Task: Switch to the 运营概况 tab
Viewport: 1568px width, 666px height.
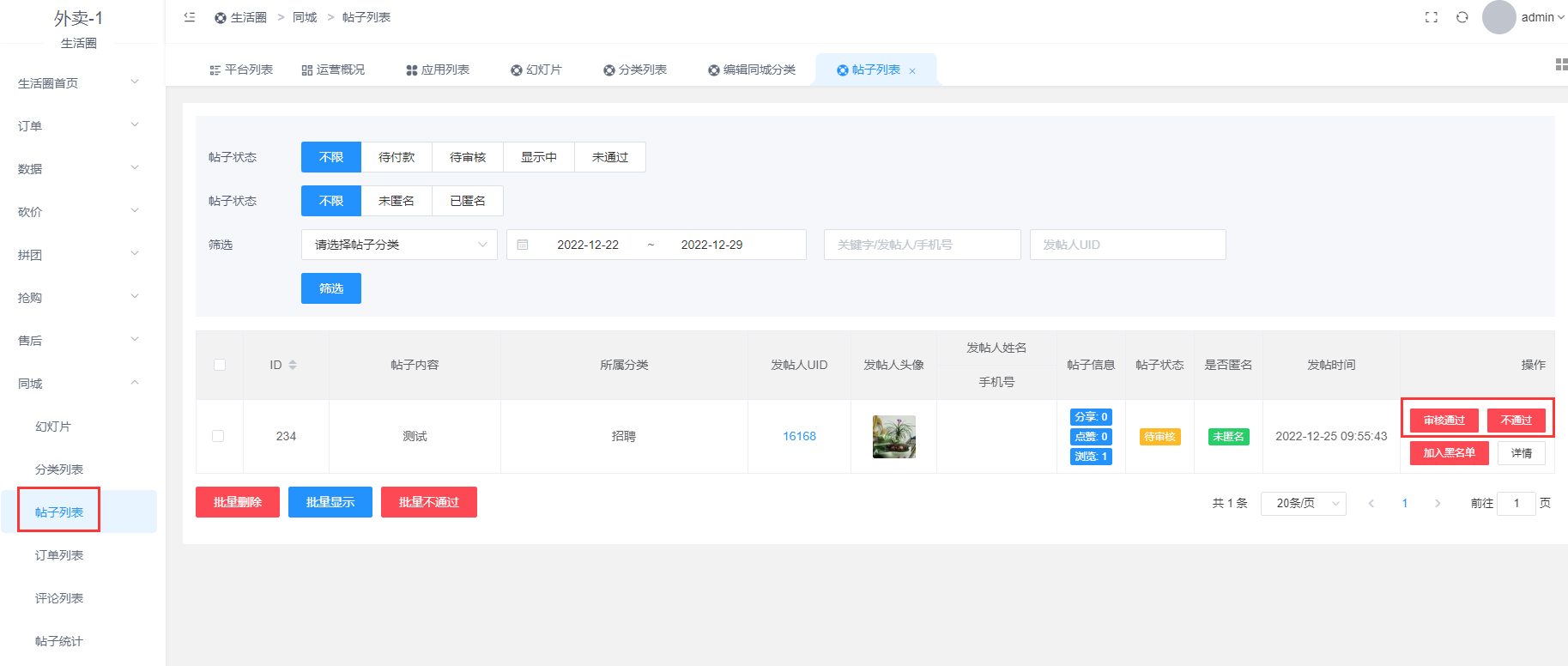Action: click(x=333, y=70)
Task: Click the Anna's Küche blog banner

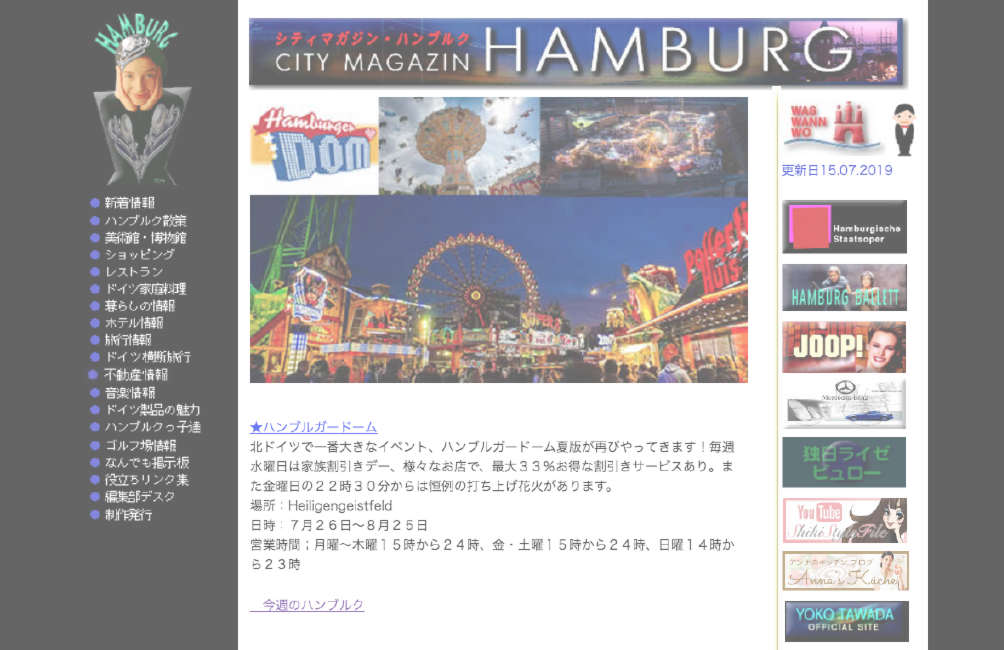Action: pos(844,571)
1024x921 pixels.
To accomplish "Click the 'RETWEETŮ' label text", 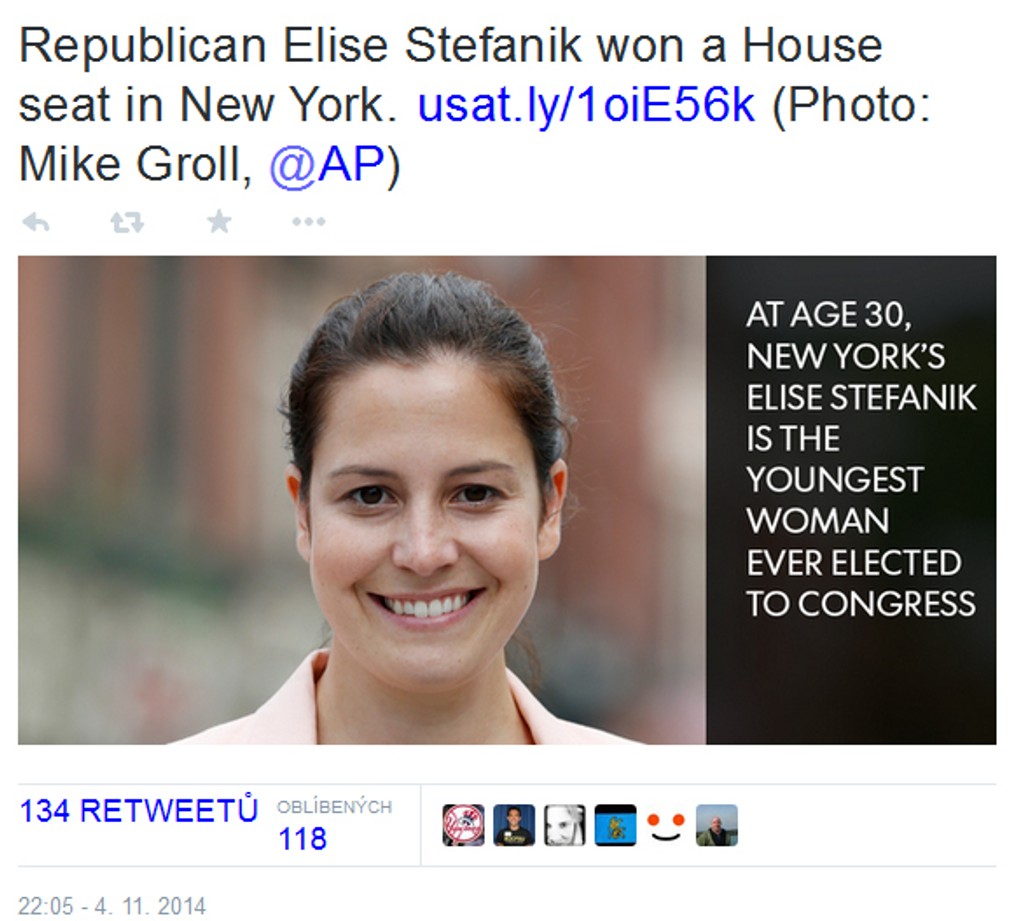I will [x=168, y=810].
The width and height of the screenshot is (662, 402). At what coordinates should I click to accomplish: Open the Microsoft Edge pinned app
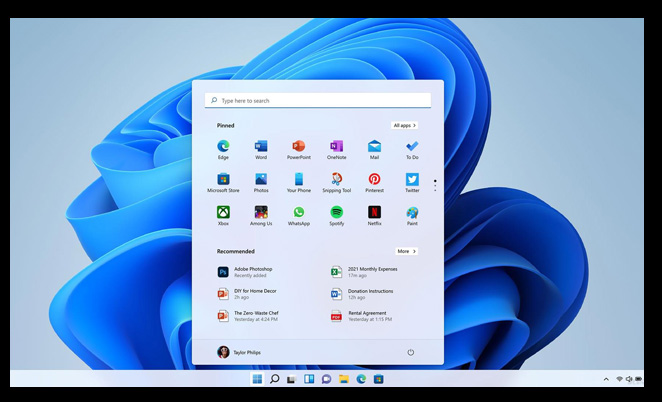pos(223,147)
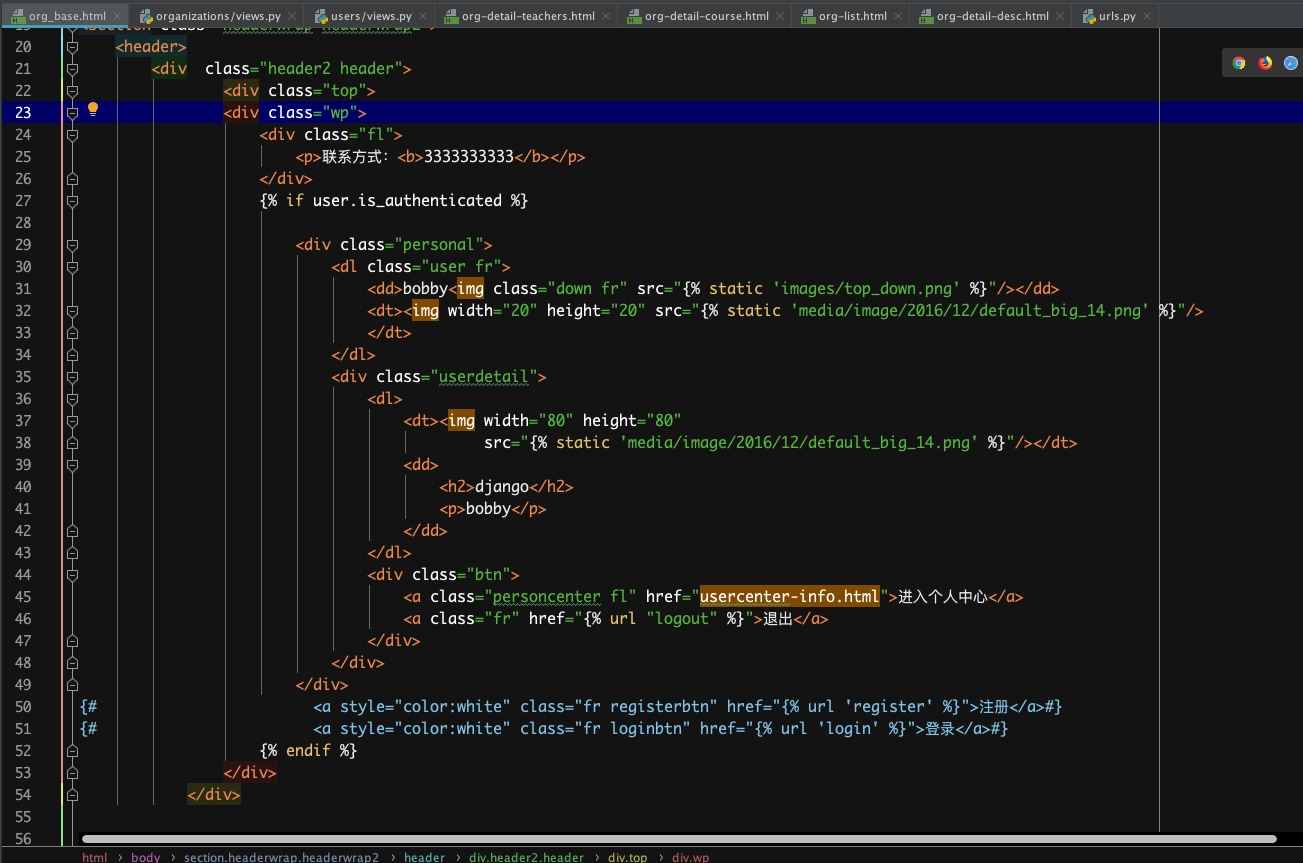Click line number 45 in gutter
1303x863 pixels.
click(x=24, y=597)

◇ ◇ ◇ ◇

Task to complete: What you give back must be exactly the lines of the listing above from the line containing "The width and" through its last line, inclusive, without pictures, please.

Response for this exercise:
The width and height of the screenshot is (662, 402). At what coordinates should I click to accomplish: Open the Microsoft Edge pinned app
pos(223,147)
Click line number 45 in gutter
1303x863 pixels.
click(x=24, y=597)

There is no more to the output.